(WHAT IS NEEDED)
Turn the items below into a numbered list, leaving out any blank lines.
------ PROVIDED INFORMATION
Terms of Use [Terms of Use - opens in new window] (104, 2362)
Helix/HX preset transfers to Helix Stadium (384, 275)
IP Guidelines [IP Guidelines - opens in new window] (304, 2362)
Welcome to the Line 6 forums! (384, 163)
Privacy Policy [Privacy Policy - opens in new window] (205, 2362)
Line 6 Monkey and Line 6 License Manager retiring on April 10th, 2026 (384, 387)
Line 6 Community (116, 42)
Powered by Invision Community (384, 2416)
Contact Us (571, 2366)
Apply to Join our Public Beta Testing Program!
------------
(RESPONSE TO THE EXERCISE)
1. Terms of Use [Terms of Use - opens in new window] (104, 2362)
2. Helix/HX preset transfers to Helix Stadium (384, 275)
3. IP Guidelines [IP Guidelines - opens in new window] (304, 2362)
4. Welcome to the Line 6 forums! (384, 163)
5. Privacy Policy [Privacy Policy - opens in new window] (205, 2362)
6. Line 6 Monkey and Line 6 License Manager retiring on April 10th, 2026 (384, 387)
7. Line 6 Community (116, 42)
8. Powered by Invision Community (384, 2416)
9. Contact Us (571, 2366)
10. Apply to Join our Public Beta Testing Program!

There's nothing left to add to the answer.